Q. USB ports, DVD burner, either or both? And do you have some USB sticks spare?

for example - coursework, word processing, general web surfing and email, Gaming and so on.
?

Some or all of the following you may already know:

With Linux, it is not just a matter of downloading a file and double-clicking it to install, or copying it to a stick and booting from.

A file ending with .iso is downloaded, and then burned to a DVD or USB stick, just as you might burn a music or movie dvd. Special software.

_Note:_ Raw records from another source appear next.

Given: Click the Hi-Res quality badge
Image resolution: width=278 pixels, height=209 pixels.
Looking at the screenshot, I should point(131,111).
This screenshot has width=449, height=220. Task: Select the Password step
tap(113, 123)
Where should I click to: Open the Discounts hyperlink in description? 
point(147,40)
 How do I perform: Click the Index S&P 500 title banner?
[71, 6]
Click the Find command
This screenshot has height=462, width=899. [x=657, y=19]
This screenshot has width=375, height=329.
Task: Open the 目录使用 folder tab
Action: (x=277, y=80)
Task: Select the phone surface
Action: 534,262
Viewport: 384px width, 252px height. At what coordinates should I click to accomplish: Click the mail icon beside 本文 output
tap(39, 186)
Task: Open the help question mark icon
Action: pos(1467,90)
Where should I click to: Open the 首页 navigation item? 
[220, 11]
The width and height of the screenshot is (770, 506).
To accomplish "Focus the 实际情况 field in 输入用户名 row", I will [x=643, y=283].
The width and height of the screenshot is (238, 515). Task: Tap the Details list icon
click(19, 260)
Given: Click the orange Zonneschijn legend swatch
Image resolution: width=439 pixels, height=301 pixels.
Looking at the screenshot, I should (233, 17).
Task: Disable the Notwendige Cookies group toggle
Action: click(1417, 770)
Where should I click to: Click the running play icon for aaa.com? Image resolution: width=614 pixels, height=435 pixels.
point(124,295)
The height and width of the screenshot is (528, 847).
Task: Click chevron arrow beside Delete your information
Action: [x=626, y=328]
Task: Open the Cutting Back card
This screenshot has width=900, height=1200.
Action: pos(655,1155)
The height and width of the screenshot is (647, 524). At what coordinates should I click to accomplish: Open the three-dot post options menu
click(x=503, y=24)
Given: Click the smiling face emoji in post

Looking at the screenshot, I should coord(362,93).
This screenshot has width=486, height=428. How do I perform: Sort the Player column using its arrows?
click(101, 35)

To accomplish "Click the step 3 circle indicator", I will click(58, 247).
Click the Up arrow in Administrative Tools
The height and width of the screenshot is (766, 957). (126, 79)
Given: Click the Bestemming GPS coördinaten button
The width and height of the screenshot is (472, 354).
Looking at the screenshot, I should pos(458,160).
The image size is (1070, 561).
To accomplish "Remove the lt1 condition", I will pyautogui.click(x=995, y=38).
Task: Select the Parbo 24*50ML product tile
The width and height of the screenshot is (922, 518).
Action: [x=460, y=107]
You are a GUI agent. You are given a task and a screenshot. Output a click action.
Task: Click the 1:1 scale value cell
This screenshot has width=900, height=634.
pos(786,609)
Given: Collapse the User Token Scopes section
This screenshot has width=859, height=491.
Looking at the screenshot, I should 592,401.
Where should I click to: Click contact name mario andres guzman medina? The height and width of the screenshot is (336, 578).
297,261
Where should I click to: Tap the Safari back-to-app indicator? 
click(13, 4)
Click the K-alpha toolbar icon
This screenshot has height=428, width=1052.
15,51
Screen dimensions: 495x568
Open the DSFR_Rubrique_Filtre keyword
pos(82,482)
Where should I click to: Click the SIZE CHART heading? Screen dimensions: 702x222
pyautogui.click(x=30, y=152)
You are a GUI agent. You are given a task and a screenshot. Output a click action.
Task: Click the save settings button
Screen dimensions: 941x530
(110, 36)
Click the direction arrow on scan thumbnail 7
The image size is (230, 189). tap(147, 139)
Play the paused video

Andy has mentioned Ventoy above, and Jarret's article is at

https://linux.org/threads/usb-linux-boot-ventoy.29944/

Andy is well-experienced with Ventoy.

There are others such as Rufus (Windows), Etcher (Windows or Linux) and so on. Your Windows 10 also has an option if you want to burn to DVD, of right-clicking an iso and choose burn to disk.

When you have your burned medium completed, whether USB or DVD, you insert it, reboot the computer, and use one of your Functions keys (could be F2, F12 or other) to enter the BIOS Setup Utility and choose to boot from the medium ahead of your hard drive.

Isos can be linked to from DistroWatch, and they could be from the Linux Distro's website itself, or through SourceForge.

Back when I can, and ask away with questions.